High-level eruption at Manam volcano, ash to 15 km (50 000 feet) a.s.l., P.N.G.


Several eruptions took place at Manam volcano, Papua New Guinea on March 8 and 9, 2022. The largest sent volcanic ash up to 15.2 km (50 000 feet) above sea level, drifting W and toward the main island.

The Aviation Color Code was raised to Red following the first eruption at 09:50 UTC on March 8 and it remains at this level today.

The Alert Level is at 3 of 5 / minor activity or eruption warning.

High-level eruption at Manam volcano, P.N.G. on March 8, 2022. Image credit: JMA/Himawari-8, RAMMB/CIRA, TW. Acquired at 10:10 UTC

YouTube video

The Darwin VAAC reported that a large thermal anomaly over Manam was identified in satellite images acquired on December 21 and 22, 2021. A discrete ash plume rose to 3.4 km (11 000 feet) a.s.l. and drifted SE on December 21.1

Ash plumes may have risen to 10.7 km (35 000 feet) a.s.l. on December 22, though weather clouds and heavy rain obscured satellite views.
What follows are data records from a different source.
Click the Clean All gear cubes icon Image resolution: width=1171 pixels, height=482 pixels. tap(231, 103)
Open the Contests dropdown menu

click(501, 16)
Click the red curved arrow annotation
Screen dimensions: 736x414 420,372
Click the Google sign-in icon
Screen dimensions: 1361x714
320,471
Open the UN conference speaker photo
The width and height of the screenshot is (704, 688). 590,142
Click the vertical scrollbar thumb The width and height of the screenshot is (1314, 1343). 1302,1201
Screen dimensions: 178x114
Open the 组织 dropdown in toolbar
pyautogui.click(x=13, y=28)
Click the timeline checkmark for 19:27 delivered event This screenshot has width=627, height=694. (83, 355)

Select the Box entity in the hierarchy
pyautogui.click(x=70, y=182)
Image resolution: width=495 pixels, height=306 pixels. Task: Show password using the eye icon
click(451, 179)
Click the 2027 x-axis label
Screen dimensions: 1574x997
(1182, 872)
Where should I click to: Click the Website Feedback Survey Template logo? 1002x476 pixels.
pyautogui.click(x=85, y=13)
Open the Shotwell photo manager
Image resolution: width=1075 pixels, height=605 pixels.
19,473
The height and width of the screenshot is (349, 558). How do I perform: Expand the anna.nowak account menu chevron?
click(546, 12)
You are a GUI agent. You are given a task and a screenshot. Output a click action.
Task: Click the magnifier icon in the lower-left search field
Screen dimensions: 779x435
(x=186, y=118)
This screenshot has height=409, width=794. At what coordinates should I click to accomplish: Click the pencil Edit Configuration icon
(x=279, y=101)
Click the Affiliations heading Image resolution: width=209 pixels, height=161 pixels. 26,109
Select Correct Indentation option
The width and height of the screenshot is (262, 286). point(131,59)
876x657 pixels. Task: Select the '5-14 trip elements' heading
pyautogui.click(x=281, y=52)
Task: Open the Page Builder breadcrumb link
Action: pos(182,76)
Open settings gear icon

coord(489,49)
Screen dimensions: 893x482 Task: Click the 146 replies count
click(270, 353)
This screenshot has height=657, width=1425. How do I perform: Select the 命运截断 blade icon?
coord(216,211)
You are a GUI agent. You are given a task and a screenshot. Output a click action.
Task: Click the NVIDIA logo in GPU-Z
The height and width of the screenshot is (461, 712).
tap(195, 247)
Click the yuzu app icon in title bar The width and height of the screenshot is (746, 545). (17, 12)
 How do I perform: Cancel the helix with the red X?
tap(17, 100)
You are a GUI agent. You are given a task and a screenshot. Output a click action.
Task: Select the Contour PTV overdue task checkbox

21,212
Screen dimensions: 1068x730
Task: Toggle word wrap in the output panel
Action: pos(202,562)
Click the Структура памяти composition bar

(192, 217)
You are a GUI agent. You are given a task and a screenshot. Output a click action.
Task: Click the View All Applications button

The plumes were unconfirmed by ground observers. At 12:00 LT on December 22 an ash plume rose to 4.9 km (16 000 feet) a.s.l., drifted E, and dissipated within four hours.

The last high-level eruption at the volcano took place at around 22:40 UTC on October 19, 2021, ejecting ash up to 15.2 km (50 000 feet) above sea level.2

A series of high-level eruptions3 were reported at the volcano beginning on December 8, 2018, and lasting through January 24, 2019:

Geological summary

The 10 km (6.2 miles) wide island of Manam, lying 13 km (8 miles) off the northern coast of mainland Papua New Guinea, is one of the country’s most active volcanoes. Four large radial valleys extend from the unvegetated summit of the conical 1 807 m (5 928 feet) high basaltic-andesitic stratovolcano to its lower flanks.

These “avalanche valleys” channel lava flows and pyroclastic avalanches that have sometimes reached the coast. Five small satellitic centers are located near the island’s shoreline on the northern, southern, and western sides.

Two summit craters are present; both are active, although most historical eruptions have originated from the southern crater, concentrating eruptive products during much of the past century into the SE valley.

Frequent historical eruptions, typically of mild-to-moderate scale, have been recorded since 1616. Occasional larger eruptions have produced pyroclastic flows and lava flows that reached flat-lying coastal areas and entered the sea, sometimes impacting populated areas.4


1 Global Volcanism Program, 2021. Report on Manam (Papua New Guinea). In: Sennert, S K (ed.), Weekly Volcanic Activity Report, 22 December-28 December 2021. Smithsonian Institution and US Geological Survey.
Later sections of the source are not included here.